Professional critics of course responded to this alternative to Google Maps now being foisted on iOS users — Slate has a a largely negative assessment here, for instance. But the most crushing, and practically instantaneous, critique emerged in the form of a submission-driven Tumblr, The Amazing iOS 6 Maps (“The Apple iOS 6 Maps are amazing. Not”), offering a barrage of glitches, errors, and failures that users have found in scrutinizing the new Maps. As Xeni Jardin observed: “You know you have an issue when someone brews up a Tumblr to mock you.” Very true. This Tumblr began on Thursday and a glance at its archive makes it clear that there was plenty to post from the get-go. Not surprisingly, the Slate review bolstered its case with examples culled from the Tumblr, as well as a Twitter hashtag (#MapsFail). “Users Blast Maps Switch,” the lead story in Friday’s Wall Street Journal announced.
But can a Tumblr collecting scads of images from far-flung contributors, with very little text and no real attempt at traditional analysis, really be considered a form of “criticism”? Yes. And in this case the result is surprisingly enjoyable, as some of the glitches have produced accidentally pleasing surrealist cityscapes — a monstrous green shape seems to menace Fifth Avenue, Interstate 10 buckles toward cubism, airport runways undulate, and the application informs us that gas stations can be found atop Houston skypscrapers.
This instance certainly demonstrates that crowdcrit can offer an extremely persuasive critique, overwhelming in its specific examples on a level no single pro could hope to match. (It might even be unfairly persuasive: You can find built-environment impossibilities through Google, too, as this Amazing iOS 6 Maps post notes. Clement Vella offers up some beguiling examples collected from Google Earth in this piece for Rhizome. That said, many of the Tumblr’s examples are more straightforward instances of practical geographic mistakes.)
One of the most productive assessments of the non-pro criticism the Web makes possible appeared, as it happens, in these (Web)pages: Alice Twemlow, in 2010, pointed to a funny Amazon review of a cat toilet as an example of “a democratizing impulse in design criticism” — democratizing in terms of what gets critiqued as well as who gets to be a critic. I want to push a little further by de-emphasizing the importance of any individual author in such cases; crowdcrit is effective partly because its authorship is diffuse, collective, and accretive. In fact the more abstract the authorship gets, the more effective the results can be.

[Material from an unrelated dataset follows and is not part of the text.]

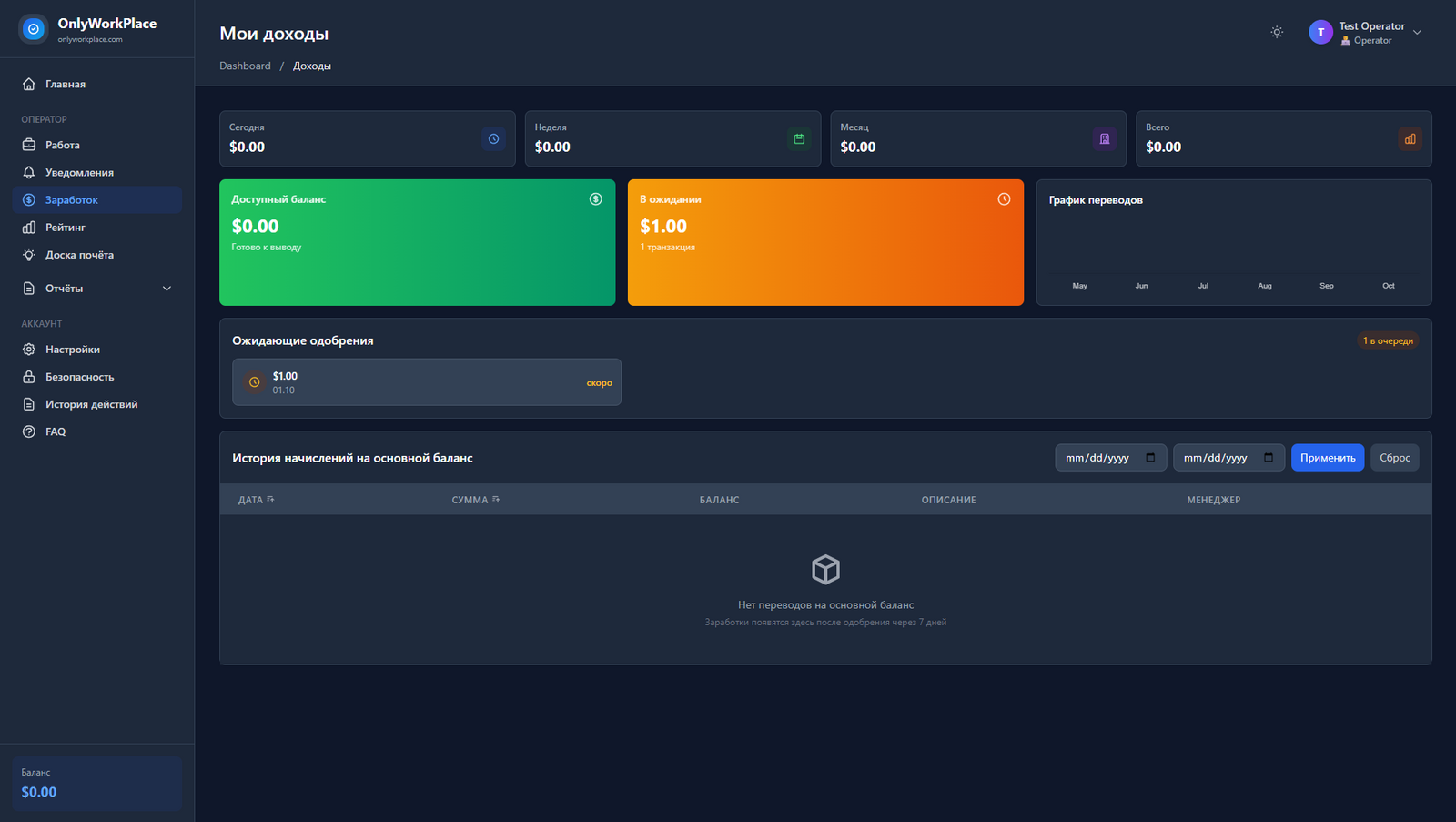1456x822 pixels.
Task: Toggle light theme with sun icon
Action: [x=1277, y=32]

This would make crowdcrit difficult to anthologize, of course, but it’s a thing to be reckoned with just the same. Admittedly, many prior instances I can think of tend to involve obscurities. But I’d argue that, say, the deluge of absurd Amazon reviews for a “banana slicer” has a kind of critical value, making a statement about how bizarre and nonsensical product culture can get, and doing so as well as any pro critic could (at least any pro critic limited to making the point solely by addressing a banana slicer). A crowdcrit assault on “Bic For Her” pens underlined the stupidity and offensiveness of object-gendering; it’s hard to miss the point of complaints on the pricing of a Hasselblad served up by crowdcrit; and so on. (And aside from Apple's Maps, another example of a non-obscure crowdcrit victim: The Bible.)

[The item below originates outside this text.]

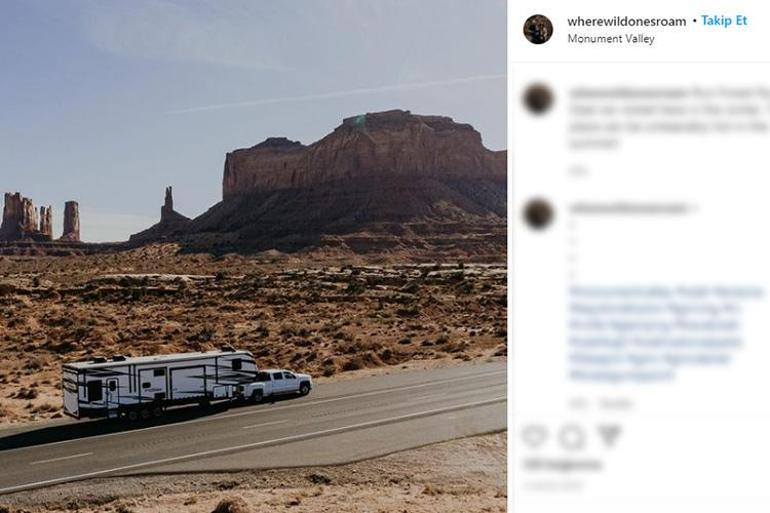Click the first hashtag in blue block

click(620, 292)
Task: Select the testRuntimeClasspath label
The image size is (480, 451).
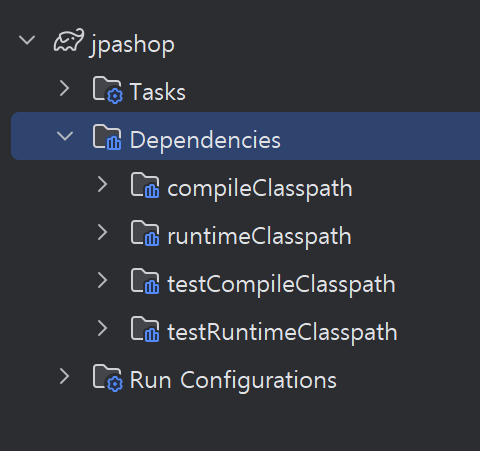Action: pyautogui.click(x=282, y=332)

Given all the recent debate about how negative critics should or shouldn’t be, it’s notable that crowdcrit is all about the devastating takedown. Or is it? Surely Three Wolf Moon is crucial to this genre’s canon, and in that case the apparent mockery made the object a beloved and desirable (well, to some) artifact. This connects crowdcrit to ROFLculture (a subject for another time) but also brings us back to the anti-Maps Tumblr, which in addition to making a highly convincing critical case, is both imaginative and pleasurable. You really don't have to care one way or the other about iPhone software to be drawn in by the uncanny imagery the site collects.
Here, I would say, crowdcrit has it over the takedowns offered by most pros, which certainly can be intrinsically entertaining, but frequently aren’t. Not that I’m against takedowns, per se: I just find it more impressive when someone finds a way to creatively destroy a deserving target. I think that’s a noble goal, and that crowdcrit has offered us some pretty inspiring examples of reaching it.
Oh, and P.S.: Swiss Miss has pointed out a workaround for getting Google Maps back on your iOS 6 desktop, here.